As chamas que consumiram uma das mais preciosas catedrais da Europa não tiveram impacto apenas na bela Ile de la Cité, onde se encontra a construção medieval. Elas também provocaram lamentações, reflexões e mesmo discussões aqui no Brasil.
Se por um lado descobríamos que tragédias que destroem tesouros culturais não são exclusividade nossa, também entrávamos em contato com um ímpeto e uma mobilização pela recuperação do patrimônio que não havíamos visto por aqui.
E então vem o inevitável questionamento: por que não somos assim? Seguido de uma tempestade de respostas imediatas, quase todas com uma certa dose de razão.
O mais fácil é dizer simplesmente que no Brasil não há cultura de doação. Isso não é verdade. A Pesquisa Doação Brasil, feita pelo Idis (Instituto para o Desenvolvimento do Investimento Social), e muitas outras sobre o tema, já mostraram que cerca de metade da população brasileira costuma fazer doação, pelo menos uma vez ao ano.
Talvez o que falte não seja uma Cultura de Doação e sim uma Doação para a Cultura.
Porque quando temos desastres, como, por exemplo, o rompimento da barragem em Brumadinho, vemos uma grande iniciativa de doadores de todos os tipos, os que dão bens, o que dão recursos financeiros e o que doam seu tempo, trabalhando voluntariamente. Isso acontece porque as pessoas compreendem e se identificam com o sofrimento das vítimas.
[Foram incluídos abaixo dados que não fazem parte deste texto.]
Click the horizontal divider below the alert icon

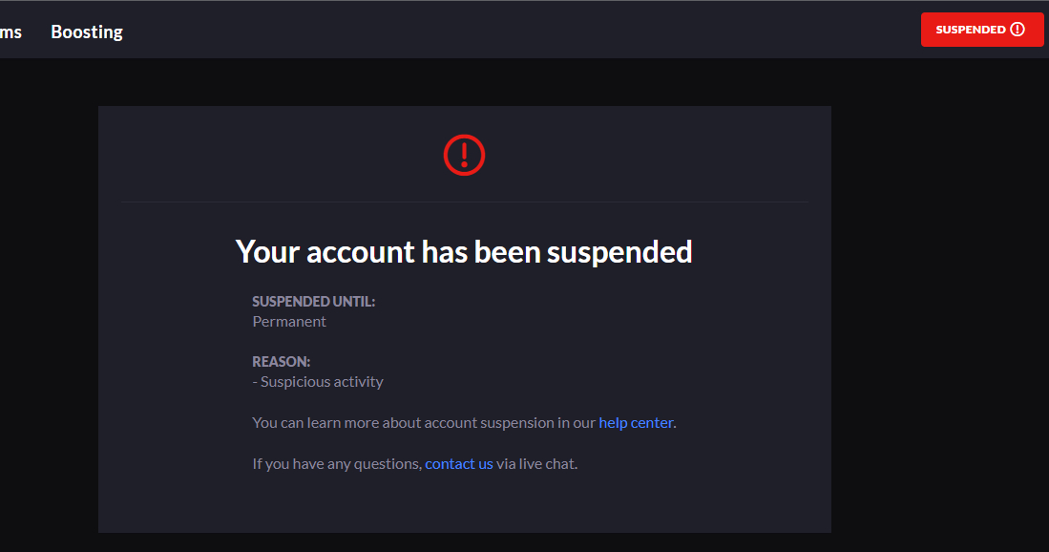pos(465,202)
Já no caso do incêndio do Museu Nacional, será que as pessoas entendiam a dimensão da perda? Será que se identificavam com aquele acervo e aquela história? Parece que não.
Outro elemento interessante a ser analisado é a atitude das famílias mais ricas da França, que imediatamente anunciaram doações muito volumosas. Esse comportamento certamente inspirou outros doadores a fazerem o mesmo, ainda que com valores bem menores. Mas essas pequenas doações conseguiram dobrar o dinheiro aportado pelas classes mais altas.
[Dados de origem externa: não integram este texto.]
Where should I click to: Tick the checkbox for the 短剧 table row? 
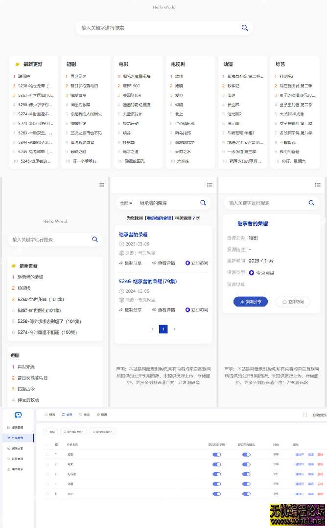(47, 455)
Será que se tivéssemos uma iniciativa semelhante dos milionários no Brasil, ela não teria conseguido também atrair doações para o Museu Nacional? Não podemos desprezar o poder do exemplo e da liderança.
Entretanto, também não podemos desprezar o fato de que a França construiu um ambiente propício à filantropia, baseado em generosos incentivos fiscais. Boa parte dos recursos doados pelas grandes fortunas será abatida de seus impostos.
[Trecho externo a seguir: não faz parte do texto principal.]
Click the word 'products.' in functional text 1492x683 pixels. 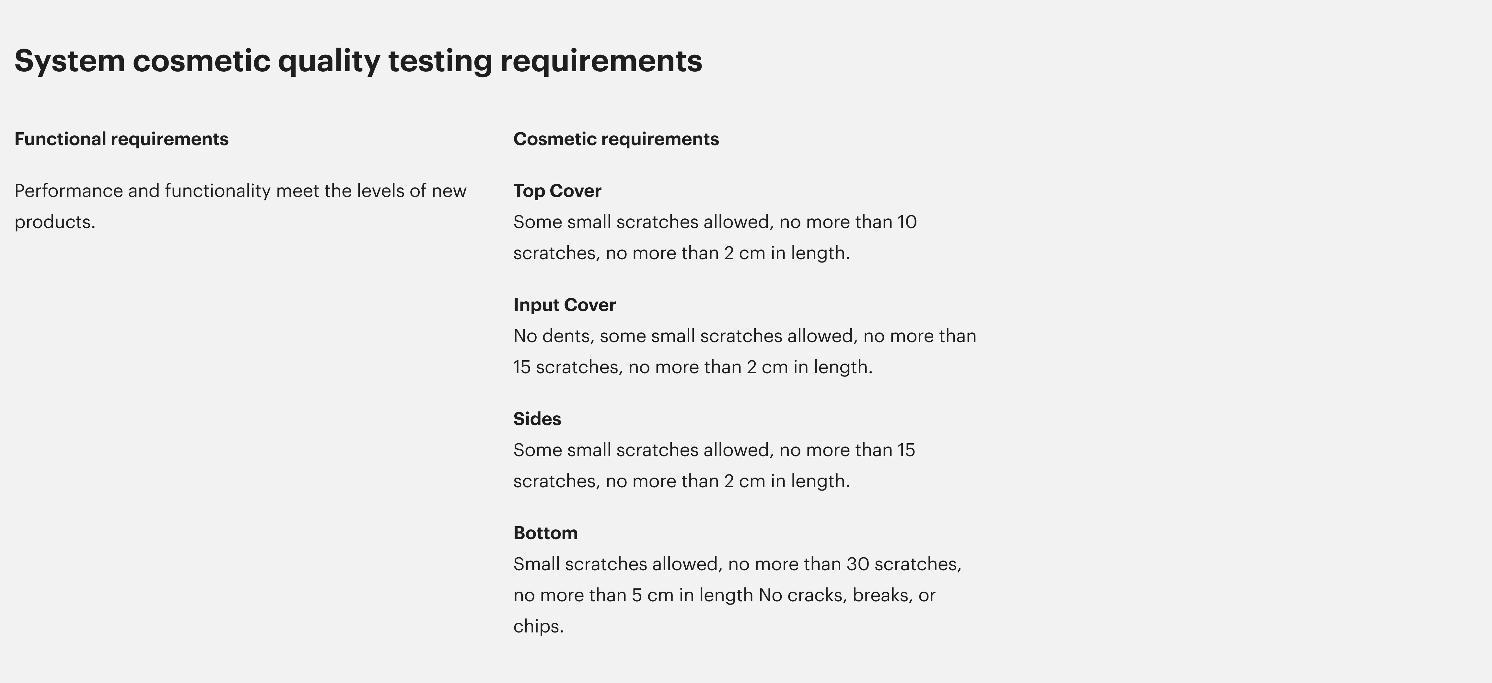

Por fim, há sempre o clássico argumento que justifica a não doação: a desconfiança. Como vamos saber que o dinheiro chegará mesmo ao seu destino e será aplicado na restauração do museu? E esta pergunta não vem do nada, ela está respaldada por centenas de denúncias e escândalos de desvio de recursos.
É bem verdade que no caso do incêndio da Notre-Dame, as instituições envolvidas são duas das mais antigas e sólidas do mundo: a Igreja Católica e o Estado francês. Nem sempre as instituições implicadas são tão robustas como essas duas. Por isso, precisamos desenvolver instrumentos que nos permitam doar e confiar nas instituições também aqui no Brasil.
E no caso específico do incêndio do museu, o governo (Executivo e Legislativo) reagiram e criaram a Lei dos Fundos Patrimoniais exatamente para conceber um instrumento que desse segurança ao doador de que os recursos que ele entregou serão bem geridos e bem aplicados.
Se o Museu Nacional dispusesse de um fundo patrimonial filantrópico, teria sido muito, mas muito mais fácil fazer doações para sua recuperação. Aliás, caso ele tivesse esse fundo, o mais provável é que nunca chegasse ao ponto que chegou porque teria os recursos necessários para a manutenção do prédio e do acervo.
A nossa Lei dos Fundos Patrimoniais é fruto, entre outros, de sete anos de trabalho de advocacy do Idis e de parceiros, que contribuíram com apoio técnico, redigindo propostas de lei e recomendando melhorias, assim como fazendo articulações para que o processo avançasse no Congresso.
O resultado é uma lei com ampla abrangência de causas e que pressupõe uma governança clara e transparente. E que torcemos para que seja aplicada e consiga evitar novas perdas como a do Museu Nacional.